“The House Across The Street” A Short Story

I was twelve when I first met Eli, his denim-clad legs draped over his new porch steps as his parents fought over where to put the garden gnomes. His mother had her hair woven into her signature braid, the forceful blonde whip striking the air as she wrestled the ceramic, pug-faced monster away from her husband. Eli’s hazel eyes were focused down the street in his signature stare, cutting through sunlight and air to see something no one else could see.

I used the full force of my tween body weight to drag Wags out of our suburban home. The aging lab dug his paws into the ground, struggling to drag us away from the dangerous newcomers across the street.

Eli’s head jerked toward us. He blinked a few times to bat out the July sun, but when his eyes settled on me, he maneuvered his wrist into a small wave. Just for kicks, I waved back.

 

I met Eli again near the close of November. He lounged just over the smiling real estate woman on the bus stop bench, an iPod on his lap and a pair of earbuds rising up through the body of his hoodie. Envy rose in me as I watched him, the bitter emotion mixing with my ever-present rage.

I plopped onto the bench next to him having nowhere to go but wanting to get away from my problems in any possible way. Anger toward my parents churned through me in rhythmic sync with the brewing thunder overhead.

Eli pulled one of his earbuds loose and said, “You’re my neighbor, aren’t you?”

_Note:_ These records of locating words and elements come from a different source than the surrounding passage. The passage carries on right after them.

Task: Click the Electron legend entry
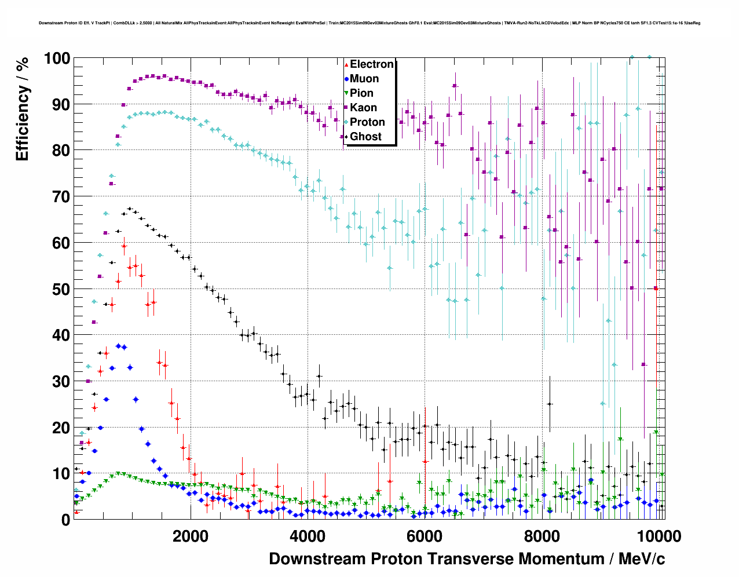coord(371,64)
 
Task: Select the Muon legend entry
coord(364,79)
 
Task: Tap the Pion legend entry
coord(361,93)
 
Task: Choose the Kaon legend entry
coord(363,108)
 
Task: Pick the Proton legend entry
coord(367,122)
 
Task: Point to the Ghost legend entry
coord(365,137)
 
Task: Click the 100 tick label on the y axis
coord(57,59)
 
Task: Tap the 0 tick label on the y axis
coord(65,520)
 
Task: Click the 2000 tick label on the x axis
coord(191,536)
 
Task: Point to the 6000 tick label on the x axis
coord(425,536)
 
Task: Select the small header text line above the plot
coord(370,23)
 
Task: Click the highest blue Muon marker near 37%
coord(118,346)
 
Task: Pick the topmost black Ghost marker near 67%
coord(130,209)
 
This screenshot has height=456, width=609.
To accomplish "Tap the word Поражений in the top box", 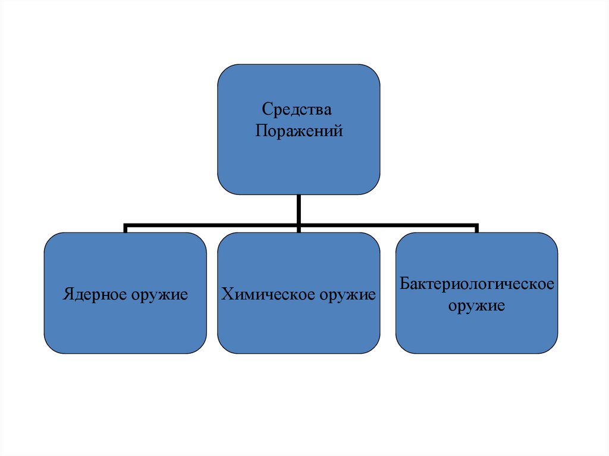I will (x=299, y=130).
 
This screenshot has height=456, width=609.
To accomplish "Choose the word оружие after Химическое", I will (x=346, y=294).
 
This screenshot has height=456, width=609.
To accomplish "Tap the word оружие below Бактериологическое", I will (x=476, y=307).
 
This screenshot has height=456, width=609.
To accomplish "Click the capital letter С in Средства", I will (x=266, y=111).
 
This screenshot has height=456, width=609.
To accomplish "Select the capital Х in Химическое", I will (x=226, y=294).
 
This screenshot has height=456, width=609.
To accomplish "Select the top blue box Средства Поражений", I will (x=299, y=166).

I looked up, took in his soft hazel eyes, the artistic curve to his lips and hard shape to his jawline. I felt the envy weaken, the anger fizzling out. There was an ache radiating out of my heart, pounding through my arteries, and silently snaking its way into the darkest recesses of my mind, the crevices even I was too afraid to venture into.

I nodded.

“I’m Eli,” he said, nodding at me.

And in that moment, that single, head-jerking gesture was the coolest thing in the world, better than an iPod or the computer my father had installed the week before. I wanted to know Eli more than I’d wanted anything before.

“Sam,” I said.

Eli smiled, and I ducked my head away. There was a voice whispering in the back of my head saying that just maybe, Eli wanted to know me.

 

Eli’s curfew was ten o’clock. I thought it was amazing that his parents cared what time he came home, but Eli hated it. He said all the best things happened after ten.

The first time Eli came to my house, it was just after nine o’clock. My parents had gone to bed, and Eli had texted me saying, I don’t want to be here, so I said the only thing that made sense to me: come over.

We were fourteen-years-old, and I was ashamed of the fear that poured over me once the message was sent. He wouldn’t say no, even though his curfew was looming over us and his parents would lock the doors if they found out he’d snuck out after ten. I was afraid that, despite the time we’d spent together over the past two years, I’d have nothing to say.

I snuck down to the entryway to let Eli in, his hair in disarray and his legs covered by pajama bottoms lined with the batman insignia. Eli had always preferred superman, but he knew batman was my favorite.

Neither of us spoke as I led the way into my kitchen and shakily pulled out a box of crackers and a jar of peanut butter. We dipped our crackers into the jar, making sure to scrape up any crumbs so my parents wouldn’t find out. With each second passing in an cacophony of crunching, I felt my fear subside. Maybe silence wasn’t so bad if it was silence with the right person.

Eli stopped chewing and pushed the cracker box across the table to me. “I don’t want to go home, Sam,” he said.

“Why not?”

“I hate my parents.”

“You don’t mean that.”

“I do.”

But I knew he didn’t. Eli fought with his parents the way people did in movies. They yelled, they slammed doors, and a few hours later, they hugged and acted like it never happened. There were no fists, no blood, no bruises or scars. I knew what hate looked like, and Eli wasn’t capable of hate.

“What did they do?”

Eli didn’t respond. He stared at the cracker in my hand, his eyes roving each individual granule of salt. I wanted to catch his attention like passing cars and drops of rain. I wanted him to stare me down, to look into my soul and find something beautiful, but I didn’t want him to know that I wanted that.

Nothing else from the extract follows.